Thalassiosira livingstoniorum Prasad, Hargraves et Nienow
In the IRL, valve diameters were seen at 13-24µm, with 23-25 areolae in 10µm and 5-7 marginal fultoportulae in 10µm. The rimoportulae (Fig. 1, arrow) is approximately equidistant from two fultoportulae in, often raised and interior to, the marginal ring of fultoportulae. The internal labiate portion of the rimoportula is somewhat oblique to the radius (Prasad et al. 2011). Living cells have many discoid chloroplasts. Resting spores were not seen. At present, T. livingstoniorum has been identified primarily from coastal waters of the eastern Gulf of Mexico, and occasionally in the IRL, primarily in the summer.
The genus Thalassiosira is one of the most species-diverse diatoms in the IRL system, and it is unsurprising that new species are found here.

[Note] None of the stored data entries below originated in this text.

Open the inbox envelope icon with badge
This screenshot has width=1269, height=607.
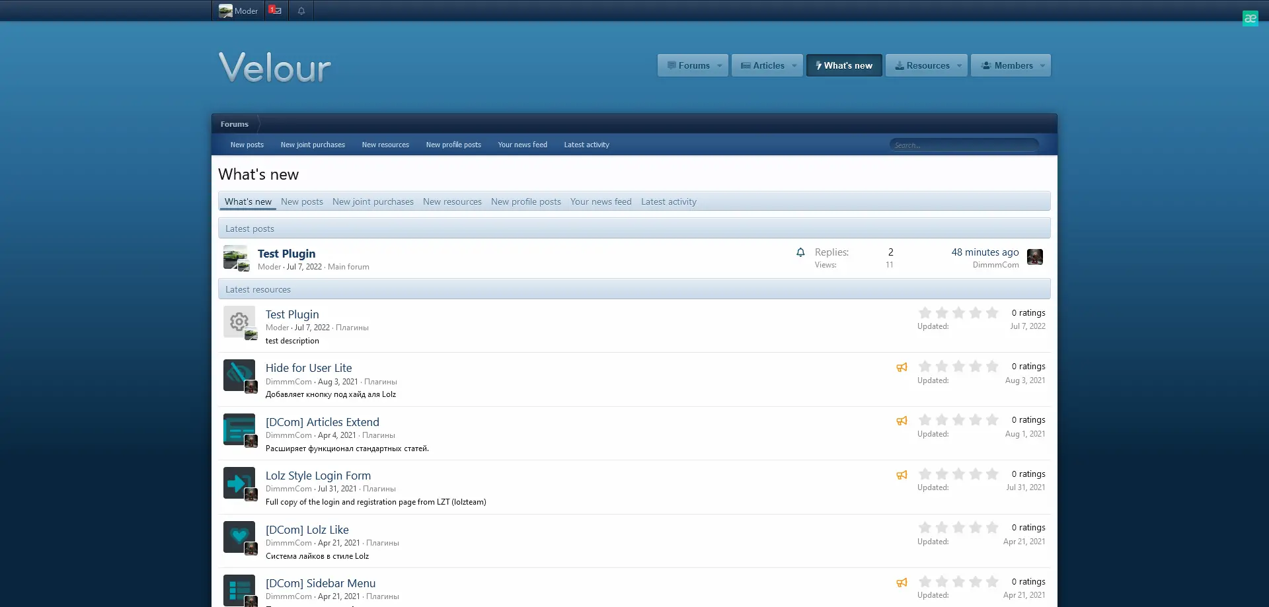coord(276,11)
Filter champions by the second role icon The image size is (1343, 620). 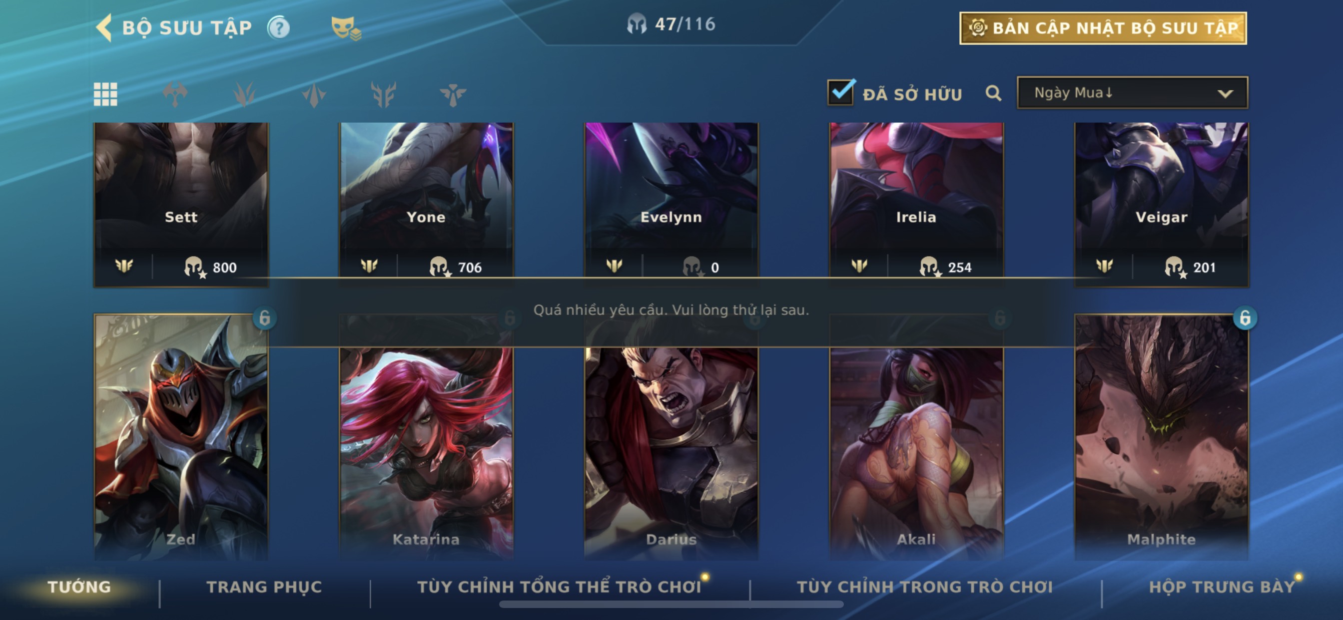tap(245, 94)
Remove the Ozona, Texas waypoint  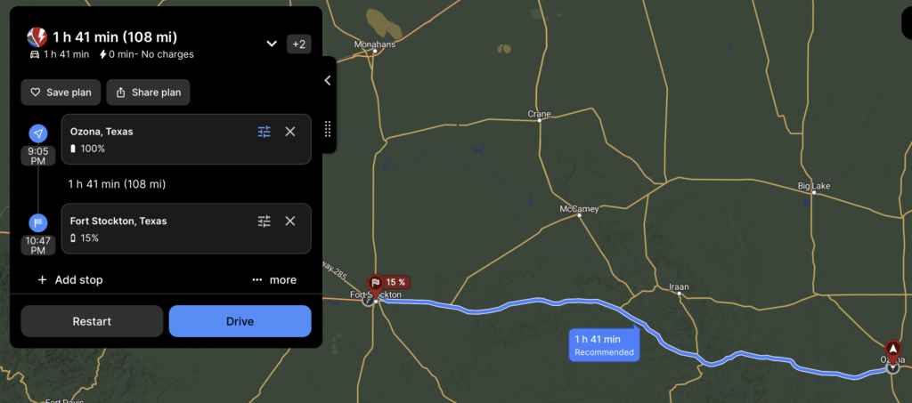290,132
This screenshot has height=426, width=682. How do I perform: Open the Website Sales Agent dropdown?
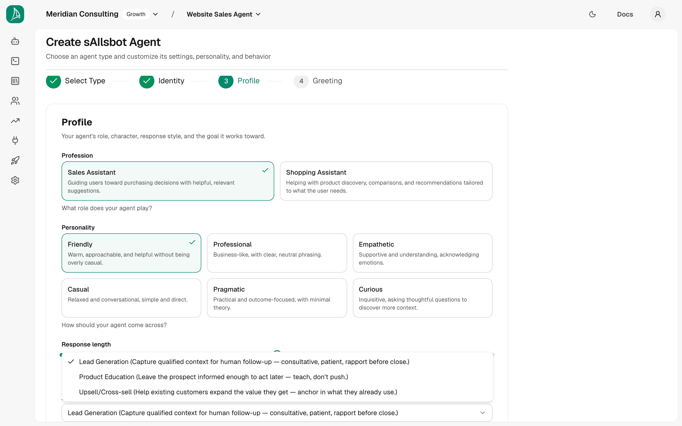coord(224,14)
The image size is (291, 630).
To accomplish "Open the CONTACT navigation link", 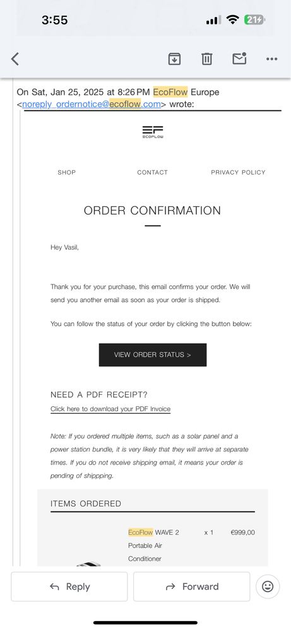I will [x=152, y=172].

One group of Thalassiosira consists of at least 10 species and varieties with tangentially undulate valves (Fig. 1, SEM). The present species has not been recognized previously as separate from T. cedarkeyensis (Prasad et al. 1993) until recently (Prasad et al. 2011). This species differs from T. cedarkeyensis in its larger size, the higher density of areolae, arrangement and distribution of fultoportulae and rimoportula (Fig.1, arrow), the presence of a subcentral irregular ring of fultoportulae (Fig. 2, SEM), and the lack of occluded processes. In contrast to many Thalassiosira species, colony formation was not observed, though cells were observed with extruded chitin fibers (Fig. 2, arrowheads), the common means of colony formation in this genus.
Prasad AKSK, Nienow JA, Hargraves PE. 2011. Plicate species of the diatom genus Thalassiosira (Bacillariophyta) from the Atlantic and Gulf coasts of southeastern United States, with the description of T. livingstoniorum sp. nov. Proc Acad Nat Sci Philadelphia 161:1-34.